Seriously, kudos to whoever had the idea to cast her as Lara, she’s great. You might say that there’s not a whole lot of depth required to make this character work on screen, and in some respect you might be right, but Jolie really is great in these movies, and I swear to God it’s not just because she looks like this:
Although of course I would be lying through my teeth if I said that had nothing to do with it. But hey, this is a judgment-free zone, remember?
And the last few years have been good for Lara. The last couple Tomb Raider games have been fantastic, and it’s my recent addiction to Rise of the Tomb Raider that helped inspire me to write this post.
Developer Crystal Dynamics has done great work with the series, and proved that there’s more to the character than just being aesthetically pleasing. The recent games have taken Lara back to the beginning and emphasized her vulnerability and her humanity. She’s also more, shall we say, realistically-proportioned than she used to be, although she remains supermodel-gorgeous.
2013’s Tomb Raider reboot was dark and gritty, and at times shockingly violent (there’s a sequence where Lara falls into a lake of blood) but it did a great job rebooting the character and showing that there’s more to Lara than just looking good. The most recent game, Rise of the Tomb Raider, which came out last year, is a tremendously fun game which offers a deep and varied gameplay experience. It’s also not as dark as its predecessor, which is a bit of a relief.

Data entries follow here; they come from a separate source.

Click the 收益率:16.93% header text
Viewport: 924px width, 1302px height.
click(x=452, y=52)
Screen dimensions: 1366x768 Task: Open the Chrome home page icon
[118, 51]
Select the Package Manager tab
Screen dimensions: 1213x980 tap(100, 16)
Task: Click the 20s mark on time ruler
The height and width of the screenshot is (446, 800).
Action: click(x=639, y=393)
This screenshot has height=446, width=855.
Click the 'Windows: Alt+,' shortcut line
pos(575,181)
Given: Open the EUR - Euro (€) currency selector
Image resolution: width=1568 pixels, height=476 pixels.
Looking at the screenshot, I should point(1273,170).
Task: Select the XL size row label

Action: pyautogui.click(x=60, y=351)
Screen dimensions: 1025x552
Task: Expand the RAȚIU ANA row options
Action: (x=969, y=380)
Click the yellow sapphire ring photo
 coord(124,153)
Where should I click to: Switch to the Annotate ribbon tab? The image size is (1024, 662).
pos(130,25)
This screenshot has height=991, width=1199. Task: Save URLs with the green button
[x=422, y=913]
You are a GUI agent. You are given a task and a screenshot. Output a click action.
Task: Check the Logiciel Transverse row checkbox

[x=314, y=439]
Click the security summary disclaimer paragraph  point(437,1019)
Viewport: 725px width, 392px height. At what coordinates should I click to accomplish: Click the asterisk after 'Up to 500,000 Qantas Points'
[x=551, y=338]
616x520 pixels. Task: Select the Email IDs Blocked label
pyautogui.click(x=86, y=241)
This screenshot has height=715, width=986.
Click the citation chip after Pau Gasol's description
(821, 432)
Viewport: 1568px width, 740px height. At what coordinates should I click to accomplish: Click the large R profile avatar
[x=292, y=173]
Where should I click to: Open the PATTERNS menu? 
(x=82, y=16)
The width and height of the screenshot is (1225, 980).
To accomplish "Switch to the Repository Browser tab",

The movies and the recent games have done a superb job of capturing the appeal of Lara Croft. She’s just a fun character, and there’s more to her than meets the eye. She’s more interested in knowledge than treasure (it’s not like she needs more money, she’s already fabulously rich), which makes her a hell of a lot more interesting than someone who’s just in it for the money.
Lara Croft has come a long way, and if the next Tomb Raider games are as good as the previous ones, I’ll be more than happy.